London Design Festival 2015: designers including Neville Brody, Morag Myerscough and Malcolm Garrett have reinterpreted the Calvert and Kinneir-designed British road sign for an exhibition at London's Design Museum (+ slideshow).
More than 40 designers have put their own spin on the iconic road signs – originally designed by Margaret Calvert and Jock Kinneir 50 years ago.
The designs were launched in 1965 as part of the duo's task to create visual harmony across Britain's road system, which was described by the exhibition's curators Made North as "one of the most ambitious and effective information design projects". Two new typefaces were also designed for use: Transport and Motorway.

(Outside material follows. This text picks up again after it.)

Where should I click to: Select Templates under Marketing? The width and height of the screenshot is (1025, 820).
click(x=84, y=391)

For the Design Museum exhibition, the recognisable graphic shapes and typography have been reinterpreted with different colours, patterns and materials.
Mark Bonner has retained the recognisable layout of the motorway signs, while Jonathan Barnbrook has created a more chaotic, multi-layered and patterned design using Calvert and Kinneir's Transport typeface.

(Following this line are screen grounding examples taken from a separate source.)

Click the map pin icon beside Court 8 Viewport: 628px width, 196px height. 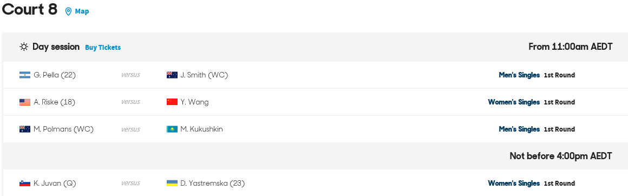coord(69,11)
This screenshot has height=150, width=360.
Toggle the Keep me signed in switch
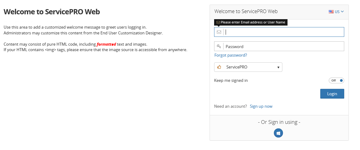pos(336,81)
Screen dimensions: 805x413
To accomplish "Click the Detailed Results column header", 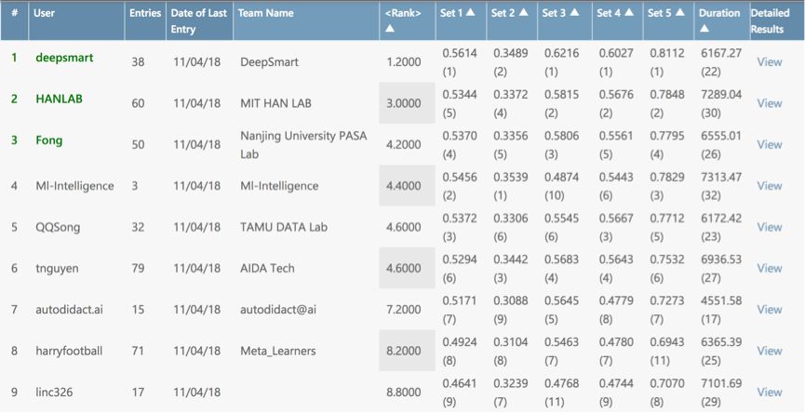I will coord(770,20).
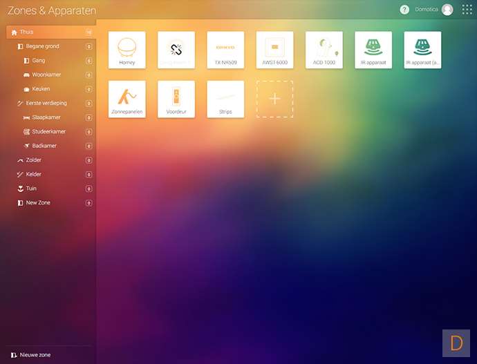
Task: Select the Badkamer zone
Action: click(44, 146)
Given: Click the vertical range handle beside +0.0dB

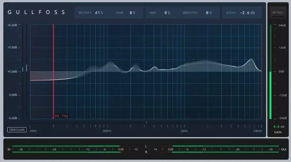Looking at the screenshot, I should pyautogui.click(x=26, y=68).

Asked if she had a favourite, Calvert told Dezeen: "A difficult choice, as I like them all. But if pressed, it would have to be Betty Jackson's elegant personalisation of the red triangle."
Calvert said that one of the biggest challenges of the project was "trying to convince a small section of the design community that capital and lowercase sans-serif letters, in transport, were far more effective than Kindersley's capitals-only alphabet".
When asked why the signs have come to occupy such a key place both in Britain's visual culture and designers' hearts, Calvert said: "Because they are familiar and serve a purpose".
"Although some of the ill-considered additions which appeared long after our involvement ended, in 1963, could do with a review — particularly regarding unnecessary clutter," she added.
The exhibition has been curated by Patrick Murphy, director at Made North – a design platform, gallery and conference in northern England. Alongside the display of other designers' work is a selection of the original signs, and a one-off version of the Road Works sign, created by Calvert for the exhibition.
The work is on show in the Design Museum's Tank and Riverside Hall as part of London Design Festival 2015, and will remain open until 25 October.
Also on display is the museum's 2015 Designers in Residence exhibition, which showcases the work of four designers responding to the theme of migration.